Aronstab

ARONSTAB

ARUM MACULATUM L.

ARONSTABGEWÄCHS, ARACEAE

Giftig!

Liebt Buche und Birke ist wild wachsend in Laubwäldern zu finden und entwickelt zu Maianfang die Blüte.

Im Heilgarten hat er sich seinen eigenen Platz gesucht, er wächst neben dem Eisenhut und der Nachtkerze.

Die Blätter welken bald und im Herbst steht nur der Stengel mit den noch grünen Blüten da.

Lospflanze: Die alten Bauern meinten, vom Blütenstand im Mai die Fruchtbarkeit

des Jahres davon ablesen zu können.

Lostage: an denen das Los für die Witterung und auch für die Ernte abgelesen werden kann.

Das Jahr richtete sich nicht nur nach 365 Tagen und dem Wetterbericht.

Beobachtet werden kann das Zusammenwirken von kosmischen und irdischen Kräften,

auch im Leben der Pflanzen (Zeitorganismus und Raumorganismus)
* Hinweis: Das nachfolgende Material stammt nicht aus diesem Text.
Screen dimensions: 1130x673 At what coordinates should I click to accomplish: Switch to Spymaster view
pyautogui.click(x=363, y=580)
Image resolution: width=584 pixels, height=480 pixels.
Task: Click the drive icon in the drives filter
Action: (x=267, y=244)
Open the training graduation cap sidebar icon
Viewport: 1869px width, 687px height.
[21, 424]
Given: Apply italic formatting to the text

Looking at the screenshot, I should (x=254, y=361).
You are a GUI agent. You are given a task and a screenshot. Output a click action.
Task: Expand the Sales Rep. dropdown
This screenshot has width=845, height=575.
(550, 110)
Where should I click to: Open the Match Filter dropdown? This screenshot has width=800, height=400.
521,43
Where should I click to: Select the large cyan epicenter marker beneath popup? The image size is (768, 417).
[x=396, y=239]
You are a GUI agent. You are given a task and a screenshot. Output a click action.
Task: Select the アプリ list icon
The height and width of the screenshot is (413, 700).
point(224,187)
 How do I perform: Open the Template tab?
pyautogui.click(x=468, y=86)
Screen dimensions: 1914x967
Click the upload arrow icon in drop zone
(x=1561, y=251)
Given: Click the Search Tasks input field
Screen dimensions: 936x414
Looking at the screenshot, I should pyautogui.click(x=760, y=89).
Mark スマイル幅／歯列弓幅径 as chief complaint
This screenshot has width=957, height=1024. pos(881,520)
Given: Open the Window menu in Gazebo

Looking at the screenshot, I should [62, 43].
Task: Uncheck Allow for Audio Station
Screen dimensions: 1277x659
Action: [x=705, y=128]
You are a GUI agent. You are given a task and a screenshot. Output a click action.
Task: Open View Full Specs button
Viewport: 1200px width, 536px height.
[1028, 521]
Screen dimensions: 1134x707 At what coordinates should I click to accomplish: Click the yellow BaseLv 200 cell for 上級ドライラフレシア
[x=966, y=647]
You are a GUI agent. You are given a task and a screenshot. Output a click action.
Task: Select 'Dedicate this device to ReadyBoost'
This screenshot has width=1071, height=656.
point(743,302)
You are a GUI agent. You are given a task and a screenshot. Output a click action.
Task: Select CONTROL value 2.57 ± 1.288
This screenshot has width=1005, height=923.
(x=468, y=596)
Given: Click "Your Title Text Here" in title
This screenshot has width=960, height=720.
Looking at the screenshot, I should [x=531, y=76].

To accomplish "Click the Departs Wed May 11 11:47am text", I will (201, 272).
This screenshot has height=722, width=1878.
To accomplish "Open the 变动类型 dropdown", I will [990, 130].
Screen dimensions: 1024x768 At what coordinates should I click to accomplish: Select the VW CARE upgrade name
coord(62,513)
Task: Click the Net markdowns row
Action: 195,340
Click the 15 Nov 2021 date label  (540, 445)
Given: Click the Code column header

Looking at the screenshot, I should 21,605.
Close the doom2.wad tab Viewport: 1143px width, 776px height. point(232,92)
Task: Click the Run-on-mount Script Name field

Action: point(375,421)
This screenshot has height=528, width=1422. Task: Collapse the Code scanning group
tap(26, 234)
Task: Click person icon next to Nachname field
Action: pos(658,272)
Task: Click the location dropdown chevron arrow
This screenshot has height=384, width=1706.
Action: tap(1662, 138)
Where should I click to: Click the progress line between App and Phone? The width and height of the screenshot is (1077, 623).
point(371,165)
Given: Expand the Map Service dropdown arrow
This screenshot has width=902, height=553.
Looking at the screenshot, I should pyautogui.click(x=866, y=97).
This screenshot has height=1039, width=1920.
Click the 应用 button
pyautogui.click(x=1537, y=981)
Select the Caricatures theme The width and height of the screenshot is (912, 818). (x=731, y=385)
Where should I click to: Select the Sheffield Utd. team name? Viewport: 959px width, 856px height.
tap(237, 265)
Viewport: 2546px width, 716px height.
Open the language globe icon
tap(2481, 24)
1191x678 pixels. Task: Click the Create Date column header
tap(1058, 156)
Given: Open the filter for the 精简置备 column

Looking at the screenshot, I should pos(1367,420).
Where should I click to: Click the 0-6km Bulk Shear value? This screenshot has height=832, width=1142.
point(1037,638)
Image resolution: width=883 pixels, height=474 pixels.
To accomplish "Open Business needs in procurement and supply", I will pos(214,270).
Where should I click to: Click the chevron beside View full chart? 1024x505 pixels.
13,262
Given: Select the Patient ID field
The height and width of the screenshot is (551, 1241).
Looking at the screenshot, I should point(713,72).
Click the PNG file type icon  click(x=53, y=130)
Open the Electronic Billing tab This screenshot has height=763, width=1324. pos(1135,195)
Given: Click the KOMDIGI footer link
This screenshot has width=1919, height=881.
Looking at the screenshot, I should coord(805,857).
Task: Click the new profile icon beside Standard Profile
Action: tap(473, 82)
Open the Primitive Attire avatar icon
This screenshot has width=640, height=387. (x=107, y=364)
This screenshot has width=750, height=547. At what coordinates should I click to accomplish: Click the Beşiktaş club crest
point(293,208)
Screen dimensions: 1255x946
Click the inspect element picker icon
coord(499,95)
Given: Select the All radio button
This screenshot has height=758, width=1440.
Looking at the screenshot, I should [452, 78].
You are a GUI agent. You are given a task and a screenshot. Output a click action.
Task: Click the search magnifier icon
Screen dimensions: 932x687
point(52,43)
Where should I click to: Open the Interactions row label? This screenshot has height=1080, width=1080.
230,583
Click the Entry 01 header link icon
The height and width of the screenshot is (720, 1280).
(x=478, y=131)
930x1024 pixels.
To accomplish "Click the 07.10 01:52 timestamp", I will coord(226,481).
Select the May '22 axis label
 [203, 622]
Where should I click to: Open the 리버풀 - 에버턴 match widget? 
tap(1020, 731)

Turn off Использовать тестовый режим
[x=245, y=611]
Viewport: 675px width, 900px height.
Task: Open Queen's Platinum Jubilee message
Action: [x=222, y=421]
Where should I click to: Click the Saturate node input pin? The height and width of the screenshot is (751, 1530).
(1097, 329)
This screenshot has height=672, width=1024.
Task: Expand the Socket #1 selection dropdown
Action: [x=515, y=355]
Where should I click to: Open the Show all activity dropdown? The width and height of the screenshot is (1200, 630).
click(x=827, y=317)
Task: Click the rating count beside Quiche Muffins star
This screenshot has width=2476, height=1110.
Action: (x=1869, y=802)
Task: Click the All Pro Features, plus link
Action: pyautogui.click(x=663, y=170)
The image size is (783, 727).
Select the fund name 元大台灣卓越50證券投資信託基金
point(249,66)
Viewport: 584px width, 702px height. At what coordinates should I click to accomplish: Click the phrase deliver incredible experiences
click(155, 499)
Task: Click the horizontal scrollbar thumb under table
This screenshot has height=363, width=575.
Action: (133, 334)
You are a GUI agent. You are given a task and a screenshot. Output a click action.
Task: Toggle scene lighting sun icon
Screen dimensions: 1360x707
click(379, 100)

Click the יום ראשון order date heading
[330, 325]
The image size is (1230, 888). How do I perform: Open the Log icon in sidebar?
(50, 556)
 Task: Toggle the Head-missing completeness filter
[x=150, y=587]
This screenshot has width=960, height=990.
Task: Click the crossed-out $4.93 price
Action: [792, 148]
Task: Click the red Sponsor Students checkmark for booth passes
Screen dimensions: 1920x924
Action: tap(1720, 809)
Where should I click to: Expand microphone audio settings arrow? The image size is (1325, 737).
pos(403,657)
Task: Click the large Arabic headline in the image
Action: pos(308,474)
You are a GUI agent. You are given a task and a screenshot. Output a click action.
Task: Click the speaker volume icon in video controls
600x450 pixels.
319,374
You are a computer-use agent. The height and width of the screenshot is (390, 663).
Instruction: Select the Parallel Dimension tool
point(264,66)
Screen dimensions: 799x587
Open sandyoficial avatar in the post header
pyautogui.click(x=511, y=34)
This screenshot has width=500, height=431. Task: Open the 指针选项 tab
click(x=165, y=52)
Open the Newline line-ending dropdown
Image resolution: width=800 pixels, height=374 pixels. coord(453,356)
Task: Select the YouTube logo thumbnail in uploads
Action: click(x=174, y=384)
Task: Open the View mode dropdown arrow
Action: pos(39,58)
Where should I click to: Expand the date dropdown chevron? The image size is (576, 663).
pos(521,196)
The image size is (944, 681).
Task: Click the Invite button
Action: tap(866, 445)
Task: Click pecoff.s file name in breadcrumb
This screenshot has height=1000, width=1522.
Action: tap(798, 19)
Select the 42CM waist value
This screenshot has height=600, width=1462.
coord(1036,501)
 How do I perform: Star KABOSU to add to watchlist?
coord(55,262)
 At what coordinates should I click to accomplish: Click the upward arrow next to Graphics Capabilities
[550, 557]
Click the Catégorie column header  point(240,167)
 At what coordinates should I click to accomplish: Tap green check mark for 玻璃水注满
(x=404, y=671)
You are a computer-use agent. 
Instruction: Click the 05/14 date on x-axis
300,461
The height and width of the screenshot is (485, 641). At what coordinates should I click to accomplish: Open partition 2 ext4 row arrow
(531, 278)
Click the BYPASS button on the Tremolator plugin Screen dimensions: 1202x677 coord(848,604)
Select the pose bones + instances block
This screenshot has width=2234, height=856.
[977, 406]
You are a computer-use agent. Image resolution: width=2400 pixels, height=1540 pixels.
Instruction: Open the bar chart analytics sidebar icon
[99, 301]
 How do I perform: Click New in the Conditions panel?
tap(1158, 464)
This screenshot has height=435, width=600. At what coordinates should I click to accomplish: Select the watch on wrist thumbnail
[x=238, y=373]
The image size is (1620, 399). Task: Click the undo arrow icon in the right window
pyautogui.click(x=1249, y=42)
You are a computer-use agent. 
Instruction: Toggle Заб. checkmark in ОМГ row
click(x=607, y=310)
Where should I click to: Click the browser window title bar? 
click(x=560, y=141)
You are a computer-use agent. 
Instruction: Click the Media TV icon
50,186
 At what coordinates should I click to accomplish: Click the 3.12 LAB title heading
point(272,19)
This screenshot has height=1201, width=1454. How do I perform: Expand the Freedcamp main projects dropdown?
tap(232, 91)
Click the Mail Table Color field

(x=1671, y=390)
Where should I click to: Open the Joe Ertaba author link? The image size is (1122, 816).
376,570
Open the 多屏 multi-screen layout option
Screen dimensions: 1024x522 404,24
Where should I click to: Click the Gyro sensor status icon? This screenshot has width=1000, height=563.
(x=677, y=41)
Durch seine Inhaltsstoffe wie: der Giftstoff Aroin, Kleesäure, Blausäureglykosid, Oxalat-Raphiden u.a.,

wird er v.a. in der Naturheilkunde verwendet; vorzugsweise bei Epilepsie.

Im Herbst prunkt der Aronstab mit seinen knallroten Blüten und erfreut alle Menschen die Seminare besuchen und Termine wahrnehmen.

Homöopathikum:

Wenn Sänger nicht mehr laut singen können, wird „Arum“ gegeben.

Auch bei Schnupfen und Katharren im Mund- und Nasenraum.